Dalam kesempatan itu, Sekretaris Bidang Kajian dan Advokasi HA PSL IPB University, Dr Tatan Sukwika mengangkat topik terkait diversifikasi tanaman pangan pokok berbasis triple burden dan defisiensi gizi mikro.
Tatan menjelaskan, diversifikasi pangan tangguh iklim harus didukung dengan strategi antisipasi perubahan dan anomali iklim. Sebab, dampak perubahan iklim akan menyebabkan gagal panen dan berimplikasi pada maraknya kelaparan di berbagai daerah.
Lebih lagi, pembagian pangan pokok dinilai tidak efektif dan ditambah dengan terjadinya penurunan konsumsi pangan lokal.
"Belakangan ini konsumsi umbi-umbian menurun karena dianggap makanan pokok masyarakat golongan bawah. Akhirnya rantai supply demand umbi terganggu," ungkap Tatan dikutip dari ipb.ac.id, Sabtu (12/10).
Ia memaparkan, bahwa tanaman pangan lokal sangat tangguh terhadap perubahan iklim, karena petani sudah terbiasa menanam tanaman tersebut sebagai kearifan lokal.
"Kesetimbangan akses pada tanaman pangan pokok lokal dan nasional bisa mulai didorong untuk mengembalikan tanaman lokal sebagai tanaman pangan pokok unggulan di daerah masing-masing. Baik sebagai tanaman palawija maupun pangan buffer di daerahnya," imbuhnya.

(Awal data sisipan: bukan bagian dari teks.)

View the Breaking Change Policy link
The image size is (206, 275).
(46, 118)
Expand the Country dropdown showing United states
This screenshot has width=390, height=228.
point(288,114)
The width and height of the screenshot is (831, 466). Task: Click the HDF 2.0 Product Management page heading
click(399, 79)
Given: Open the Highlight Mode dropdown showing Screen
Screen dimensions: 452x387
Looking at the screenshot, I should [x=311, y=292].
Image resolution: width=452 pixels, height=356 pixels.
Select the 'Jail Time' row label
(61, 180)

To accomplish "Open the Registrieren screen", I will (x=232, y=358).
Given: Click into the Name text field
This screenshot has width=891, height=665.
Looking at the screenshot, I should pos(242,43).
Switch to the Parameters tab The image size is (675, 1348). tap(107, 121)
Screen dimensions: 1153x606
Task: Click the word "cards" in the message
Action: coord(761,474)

Psikologi masyarakat pedesaan dan perkotaan, menurutnya, mempengaruhi diversifikasi pangan pokok. Hal ini dipengaruhi juga oleh pola hidup masyarakat perkotaan dan pedesaan.
Untuk itu, kata Tatan, perlu dukungan moral dan psikologis serta kesiapan mental untuk mengubah pola konsumsi ke jenis pangan yang diwarisi oleh leluhur kita.
"Pemerintah perlu mereformasi strategi pangan rakyat, terutama karbohidrat, yang sangat berfokus pada beras. Produk pangan lokal seperti tiwul, papeda, titi, gethuk, dan sebagainya mestinya dapat dikelola menjadi produk unggulan bernilai jual tinggi," katanya.
Ia menilai diversifikasi pangan ini masih perlu proses yang panjang. Padahal sudah diamanatkan dalam regulasi Peraturan Pemerintah Ketahanan Pangan Nomor 68 Tahun 2002 terkait diversitas pangan untuk konsumsi dengan gizi seimbang.
Sementara Wakil Ketua Umum Himpunan Alumni (HA) Prodi PSL IPB University, RS Suroyo Jr MSi menyampaikan, bahwa petani memiliki peran penting dalam mempertahankan ketahanan pangan di tengah ancaman krisis pangan global.
"Kita meyakini dan sepakat bahwa petani menjadi ujung tombak terdepan untuk menghadapi ancaman krisis pangan global ini sehingga dapat menjadi bangsa yang kuat. Maka sudah selayaknya kita memberikan apresiasi kepada para petani atas jasanya di sektor pertanian,” ujar RS Suroyo dalam sambutannya.